Idril: Blonde hair with darker streaks near the roots. 10/10 for shimmer, looks like actual gold. Even Glorfindel is vaguely jealous. She particularly enjoys how sapphires look in it and often wears it in locs, like her father.
Maeglin: Dark hair, like Aredhel's; often seems to have streaks of a dark purple color. He usually wears his hair loose, which would be a safety hazard in the forge if not for the Finwean Hair Magic™️. He does very little in the way of hair care, but his hair still always looks perfect because of course it does.
Earendil: Originally had blonde hair similar to Idril's, but that's changed since he became a living star. Now, his hair looks almost like golden fire, flickering strangely even without wind, tapering off to white near the end, though his glowing hair has nothing on the radiance in his eyes, which is said to burn the unworthy– just like the Silmaril he wears as a crown.

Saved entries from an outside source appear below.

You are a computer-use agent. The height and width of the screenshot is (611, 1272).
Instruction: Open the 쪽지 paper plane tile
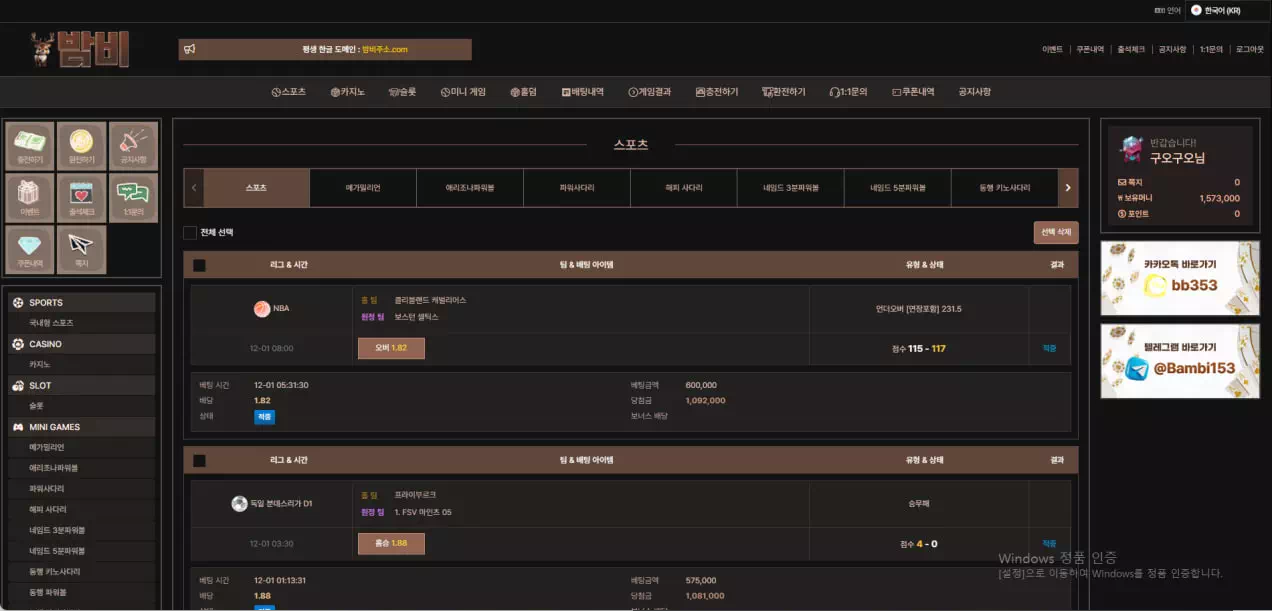[x=82, y=250]
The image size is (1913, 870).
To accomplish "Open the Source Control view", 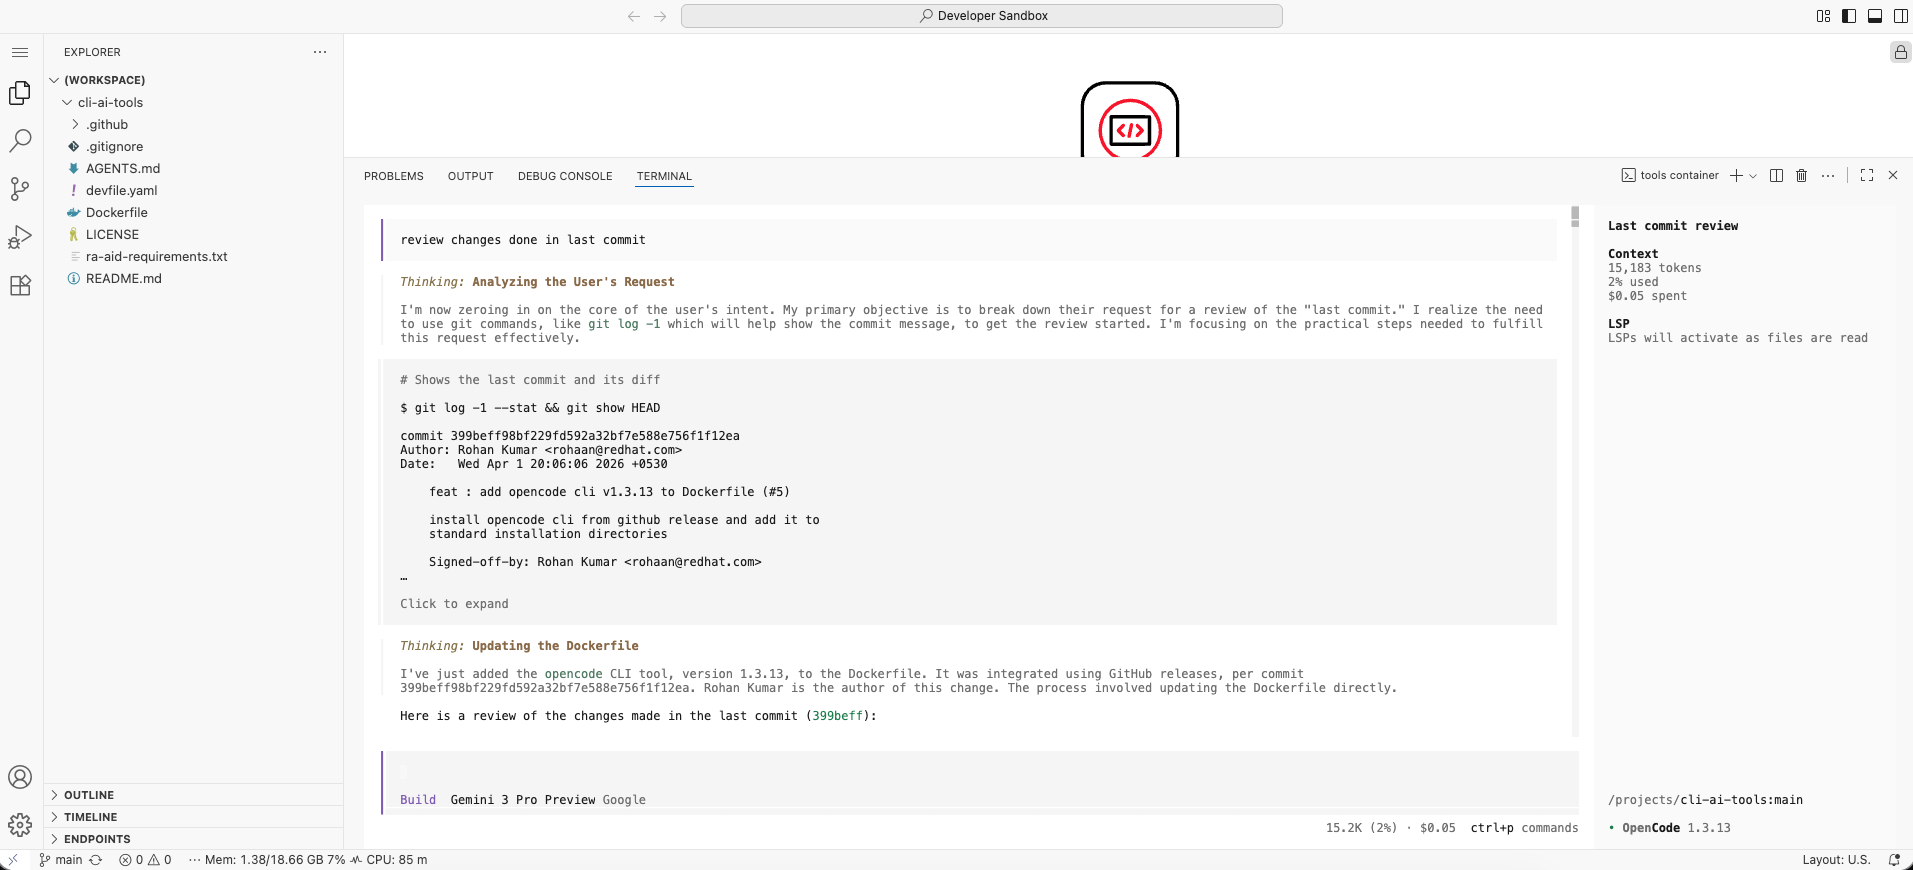I will point(20,189).
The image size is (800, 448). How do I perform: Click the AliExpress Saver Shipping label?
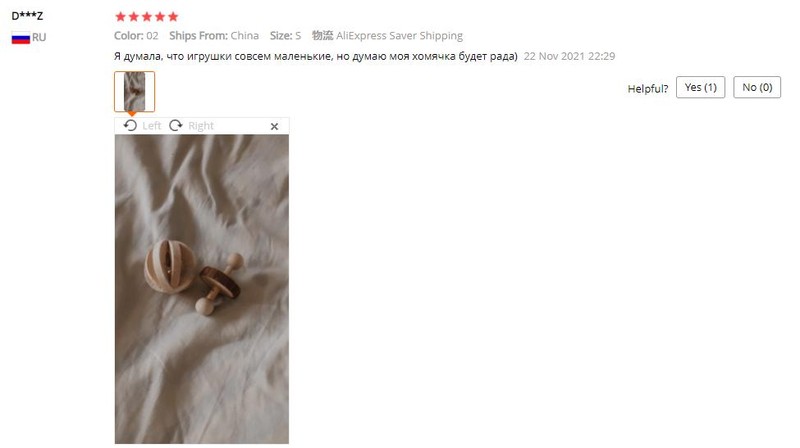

Celebrian: Her hair is actually very similar to her mother's– the "silver" in her name refers to how it looks under the moon, but under the sun, it has a distinctly more golden hue. Is often seen with fireflies floating around her hair like a crown. (This may or may not be Elrond's doing)
Gil-Galad: No one can agree on what Gil's hair looks like. Some say it's as silver as mithril, flowing long and straight down his back. Others insist his hair was just like Fingon's– though maybe a bit darker. Other say he had Finrod's golden curls, or even Maedhros's red tresses. What they can all agree on is that Gil clearly had Finwean Hair Magic™️, and was therefore clearly a Finwean... even if they weren't sure exactly where he came from.
Elrond: Exists at the fascinating intersection of Finwean Hair Magic™️ and Melian's Maiarin magic. Normally, his hair actually looks a lot like Finwe's; dark with many colors of sparkly iridescence. But sometimes, on nights when the moon is full, or when thunder rumbles in the valley, it seems to have a mind of its own; more living shadow than hair. Many people have asked about this. Elrond has not provided anything resembling a proper explanation.